• What you should do
The expected answer is the data below, retyped exactly.
╭─ Data for this task
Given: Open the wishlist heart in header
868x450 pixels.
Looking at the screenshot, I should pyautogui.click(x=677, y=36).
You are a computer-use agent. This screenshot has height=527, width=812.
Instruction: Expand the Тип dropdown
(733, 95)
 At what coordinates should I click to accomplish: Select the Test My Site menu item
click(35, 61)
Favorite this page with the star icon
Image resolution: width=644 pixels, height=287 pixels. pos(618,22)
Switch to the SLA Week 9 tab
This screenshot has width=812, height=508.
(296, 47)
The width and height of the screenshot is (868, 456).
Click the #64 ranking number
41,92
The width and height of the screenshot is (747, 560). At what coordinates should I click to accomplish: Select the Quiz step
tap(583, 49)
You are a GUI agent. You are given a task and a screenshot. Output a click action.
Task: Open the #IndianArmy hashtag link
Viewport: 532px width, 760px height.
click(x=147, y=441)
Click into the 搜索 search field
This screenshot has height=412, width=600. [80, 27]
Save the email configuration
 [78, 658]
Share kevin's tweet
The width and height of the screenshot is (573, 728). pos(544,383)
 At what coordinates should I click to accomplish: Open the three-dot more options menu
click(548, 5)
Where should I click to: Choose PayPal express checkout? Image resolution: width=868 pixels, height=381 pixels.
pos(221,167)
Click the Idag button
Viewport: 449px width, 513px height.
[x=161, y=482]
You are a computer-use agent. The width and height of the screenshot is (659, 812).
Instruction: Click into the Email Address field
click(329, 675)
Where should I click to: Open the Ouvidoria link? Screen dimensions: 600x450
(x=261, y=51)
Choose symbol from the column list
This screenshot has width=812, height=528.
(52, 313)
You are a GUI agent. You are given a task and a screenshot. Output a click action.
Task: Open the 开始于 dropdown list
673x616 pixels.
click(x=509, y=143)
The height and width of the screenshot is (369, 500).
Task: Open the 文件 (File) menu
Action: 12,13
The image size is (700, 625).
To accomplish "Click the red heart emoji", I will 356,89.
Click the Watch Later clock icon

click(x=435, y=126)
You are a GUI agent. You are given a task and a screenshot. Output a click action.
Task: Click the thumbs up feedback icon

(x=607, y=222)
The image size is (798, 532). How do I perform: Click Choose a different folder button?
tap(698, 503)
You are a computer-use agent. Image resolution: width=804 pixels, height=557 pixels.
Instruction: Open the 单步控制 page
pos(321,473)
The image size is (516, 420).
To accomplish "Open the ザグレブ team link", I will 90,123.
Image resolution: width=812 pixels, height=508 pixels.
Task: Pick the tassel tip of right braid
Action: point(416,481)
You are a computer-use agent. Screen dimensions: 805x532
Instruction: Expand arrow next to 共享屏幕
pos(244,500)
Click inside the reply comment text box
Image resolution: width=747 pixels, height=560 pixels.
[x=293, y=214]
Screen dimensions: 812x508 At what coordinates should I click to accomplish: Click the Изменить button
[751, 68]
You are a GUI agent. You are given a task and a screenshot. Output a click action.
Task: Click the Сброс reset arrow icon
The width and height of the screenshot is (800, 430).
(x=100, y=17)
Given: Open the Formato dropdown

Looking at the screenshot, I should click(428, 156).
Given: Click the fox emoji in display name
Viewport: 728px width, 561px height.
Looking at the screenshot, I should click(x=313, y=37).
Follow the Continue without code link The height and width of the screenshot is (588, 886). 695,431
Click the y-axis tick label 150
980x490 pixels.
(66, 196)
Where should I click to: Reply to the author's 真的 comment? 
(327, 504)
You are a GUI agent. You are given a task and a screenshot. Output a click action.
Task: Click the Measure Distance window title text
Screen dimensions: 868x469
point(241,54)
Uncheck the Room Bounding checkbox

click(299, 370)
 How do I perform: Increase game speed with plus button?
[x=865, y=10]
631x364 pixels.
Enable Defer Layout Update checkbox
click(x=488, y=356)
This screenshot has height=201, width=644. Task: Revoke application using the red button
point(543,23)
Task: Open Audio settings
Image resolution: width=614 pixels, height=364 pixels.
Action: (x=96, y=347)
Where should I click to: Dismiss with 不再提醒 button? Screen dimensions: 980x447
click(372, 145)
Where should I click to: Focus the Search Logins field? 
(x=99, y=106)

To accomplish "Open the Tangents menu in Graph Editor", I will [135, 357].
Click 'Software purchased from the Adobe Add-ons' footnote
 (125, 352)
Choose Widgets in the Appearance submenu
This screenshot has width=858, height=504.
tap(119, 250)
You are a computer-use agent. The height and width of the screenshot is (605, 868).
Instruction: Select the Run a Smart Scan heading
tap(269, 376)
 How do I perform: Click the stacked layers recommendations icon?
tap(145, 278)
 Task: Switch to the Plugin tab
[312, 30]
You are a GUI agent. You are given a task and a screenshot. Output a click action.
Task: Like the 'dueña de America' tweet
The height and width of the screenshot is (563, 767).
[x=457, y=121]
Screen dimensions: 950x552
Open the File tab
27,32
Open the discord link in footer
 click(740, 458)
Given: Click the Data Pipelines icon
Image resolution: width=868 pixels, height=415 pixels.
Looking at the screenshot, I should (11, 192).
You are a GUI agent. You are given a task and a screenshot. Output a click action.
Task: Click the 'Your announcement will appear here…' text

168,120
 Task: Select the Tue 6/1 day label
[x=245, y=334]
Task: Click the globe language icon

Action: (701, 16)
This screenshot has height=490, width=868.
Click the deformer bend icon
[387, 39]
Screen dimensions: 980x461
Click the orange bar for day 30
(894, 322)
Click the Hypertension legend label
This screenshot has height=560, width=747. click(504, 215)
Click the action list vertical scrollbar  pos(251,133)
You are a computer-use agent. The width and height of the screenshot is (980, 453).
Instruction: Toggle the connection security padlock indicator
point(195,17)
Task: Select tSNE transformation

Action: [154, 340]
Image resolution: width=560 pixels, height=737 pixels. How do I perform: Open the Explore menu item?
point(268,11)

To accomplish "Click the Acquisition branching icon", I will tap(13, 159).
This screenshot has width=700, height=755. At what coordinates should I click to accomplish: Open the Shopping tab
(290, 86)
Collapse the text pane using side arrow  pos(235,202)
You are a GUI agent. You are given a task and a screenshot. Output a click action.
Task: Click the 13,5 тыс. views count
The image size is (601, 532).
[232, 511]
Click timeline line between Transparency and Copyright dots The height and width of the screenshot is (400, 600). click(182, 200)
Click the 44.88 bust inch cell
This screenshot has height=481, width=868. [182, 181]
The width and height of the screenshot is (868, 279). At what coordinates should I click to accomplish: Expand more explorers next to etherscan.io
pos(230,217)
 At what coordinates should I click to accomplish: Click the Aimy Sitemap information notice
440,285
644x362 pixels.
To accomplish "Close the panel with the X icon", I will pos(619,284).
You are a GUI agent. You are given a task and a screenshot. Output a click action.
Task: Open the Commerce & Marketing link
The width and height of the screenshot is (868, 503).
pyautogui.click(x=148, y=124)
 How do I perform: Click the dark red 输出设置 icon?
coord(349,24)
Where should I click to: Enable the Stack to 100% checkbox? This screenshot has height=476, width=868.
╰─
• Result for this exercise
Given: Open the wishlist heart in header
868x450 pixels.
Looking at the screenshot, I should pyautogui.click(x=677, y=36).
You are a computer-use agent. This screenshot has height=527, width=812.
Instruction: Expand the Тип dropdown
(733, 95)
 At what coordinates should I click to accomplish: Select the Test My Site menu item
click(35, 61)
Favorite this page with the star icon
Image resolution: width=644 pixels, height=287 pixels. pos(618,22)
Switch to the SLA Week 9 tab
This screenshot has width=812, height=508.
(296, 47)
The width and height of the screenshot is (868, 456).
Click the #64 ranking number
41,92
The width and height of the screenshot is (747, 560). At what coordinates should I click to accomplish: Select the Quiz step
tap(583, 49)
You are a GUI agent. You are given a task and a screenshot. Output a click action.
Task: Open the #IndianArmy hashtag link
Viewport: 532px width, 760px height.
click(x=147, y=441)
Click into the 搜索 search field
This screenshot has height=412, width=600. [80, 27]
Save the email configuration
 [78, 658]
Share kevin's tweet
The width and height of the screenshot is (573, 728). pos(544,383)
 At what coordinates should I click to accomplish: Open the three-dot more options menu
click(548, 5)
Where should I click to: Choose PayPal express checkout? Image resolution: width=868 pixels, height=381 pixels.
pos(221,167)
Click the Idag button
Viewport: 449px width, 513px height.
[x=161, y=482]
You are a computer-use agent. The width and height of the screenshot is (659, 812).
Instruction: Click into the Email Address field
click(329, 675)
Where should I click to: Open the Ouvidoria link? Screen dimensions: 600x450
(x=261, y=51)
Choose symbol from the column list
This screenshot has width=812, height=528.
(52, 313)
You are a GUI agent. You are given a task and a screenshot. Output a click action.
Task: Open the 开始于 dropdown list
673x616 pixels.
click(x=509, y=143)
The height and width of the screenshot is (369, 500).
Task: Open the 文件 (File) menu
Action: 12,13
The image size is (700, 625).
To accomplish "Click the red heart emoji", I will 356,89.
Click the Watch Later clock icon

click(x=435, y=126)
You are a GUI agent. You are given a task and a screenshot. Output a click action.
Task: Click the thumbs up feedback icon

(x=607, y=222)
The image size is (798, 532). How do I perform: Click Choose a different folder button?
tap(698, 503)
You are a computer-use agent. Image resolution: width=804 pixels, height=557 pixels.
Instruction: Open the 单步控制 page
pos(321,473)
The image size is (516, 420).
To accomplish "Open the ザグレブ team link", I will 90,123.
Image resolution: width=812 pixels, height=508 pixels.
Task: Pick the tassel tip of right braid
Action: point(416,481)
You are a computer-use agent. Screen dimensions: 805x532
Instruction: Expand arrow next to 共享屏幕
pos(244,500)
Click inside the reply comment text box
Image resolution: width=747 pixels, height=560 pixels.
[x=293, y=214]
Screen dimensions: 812x508 At what coordinates should I click to accomplish: Click the Изменить button
[751, 68]
You are a GUI agent. You are given a task and a screenshot. Output a click action.
Task: Click the Сброс reset arrow icon
The width and height of the screenshot is (800, 430).
(x=100, y=17)
Given: Open the Formato dropdown

Looking at the screenshot, I should click(428, 156).
Given: Click the fox emoji in display name
Viewport: 728px width, 561px height.
Looking at the screenshot, I should click(x=313, y=37).
Follow the Continue without code link The height and width of the screenshot is (588, 886). 695,431
Click the y-axis tick label 150
980x490 pixels.
(66, 196)
Where should I click to: Reply to the author's 真的 comment? 
(327, 504)
You are a GUI agent. You are given a task and a screenshot. Output a click action.
Task: Click the Measure Distance window title text
Screen dimensions: 868x469
point(241,54)
Uncheck the Room Bounding checkbox

click(299, 370)
 How do I perform: Increase game speed with plus button?
[x=865, y=10]
631x364 pixels.
Enable Defer Layout Update checkbox
click(x=488, y=356)
This screenshot has height=201, width=644. Task: Revoke application using the red button
point(543,23)
Task: Open Audio settings
Image resolution: width=614 pixels, height=364 pixels.
Action: (x=96, y=347)
Where should I click to: Dismiss with 不再提醒 button? Screen dimensions: 980x447
click(372, 145)
Where should I click to: Focus the Search Logins field? 
(x=99, y=106)

To accomplish "Open the Tangents menu in Graph Editor", I will [135, 357].
Click 'Software purchased from the Adobe Add-ons' footnote
 (125, 352)
Choose Widgets in the Appearance submenu
This screenshot has width=858, height=504.
tap(119, 250)
You are a computer-use agent. The height and width of the screenshot is (605, 868).
Instruction: Select the Run a Smart Scan heading
tap(269, 376)
 How do I perform: Click the stacked layers recommendations icon?
tap(145, 278)
 Task: Switch to the Plugin tab
[312, 30]
You are a GUI agent. You are given a task and a screenshot. Output a click action.
Task: Like the 'dueña de America' tweet
The height and width of the screenshot is (563, 767).
[x=457, y=121]
Screen dimensions: 950x552
Open the File tab
27,32
Open the discord link in footer
 click(740, 458)
Given: Click the Data Pipelines icon
Image resolution: width=868 pixels, height=415 pixels.
Looking at the screenshot, I should (11, 192).
You are a GUI agent. You are given a task and a screenshot. Output a click action.
Task: Click the 'Your announcement will appear here…' text

168,120
 Task: Select the Tue 6/1 day label
[x=245, y=334]
Task: Click the globe language icon

Action: (701, 16)
This screenshot has height=490, width=868.
Click the deformer bend icon
[387, 39]
Screen dimensions: 980x461
Click the orange bar for day 30
(894, 322)
Click the Hypertension legend label
This screenshot has height=560, width=747. click(504, 215)
Click the action list vertical scrollbar  pos(251,133)
You are a computer-use agent. The width and height of the screenshot is (980, 453).
Instruction: Toggle the connection security padlock indicator
point(195,17)
Task: Select tSNE transformation

Action: [154, 340]
Image resolution: width=560 pixels, height=737 pixels. How do I perform: Open the Explore menu item?
point(268,11)

To accomplish "Click the Acquisition branching icon", I will tap(13, 159).
This screenshot has width=700, height=755. At what coordinates should I click to accomplish: Open the Shopping tab
(290, 86)
Collapse the text pane using side arrow  pos(235,202)
You are a GUI agent. You are given a task and a screenshot. Output a click action.
Task: Click the 13,5 тыс. views count
The image size is (601, 532).
[232, 511]
Click timeline line between Transparency and Copyright dots The height and width of the screenshot is (400, 600). click(182, 200)
Click the 44.88 bust inch cell
This screenshot has height=481, width=868. [182, 181]
The width and height of the screenshot is (868, 279). At what coordinates should I click to accomplish: Expand more explorers next to etherscan.io
pos(230,217)
 At what coordinates should I click to accomplish: Click the Aimy Sitemap information notice
440,285
644x362 pixels.
To accomplish "Close the panel with the X icon", I will pos(619,284).
You are a GUI agent. You are given a task and a screenshot. Output a click action.
Task: Open the Commerce & Marketing link
The width and height of the screenshot is (868, 503).
pyautogui.click(x=148, y=124)
 How do I perform: Click the dark red 输出设置 icon?
coord(349,24)
Where should I click to: Enable the Stack to 100% checkbox? This screenshot has height=476, width=868.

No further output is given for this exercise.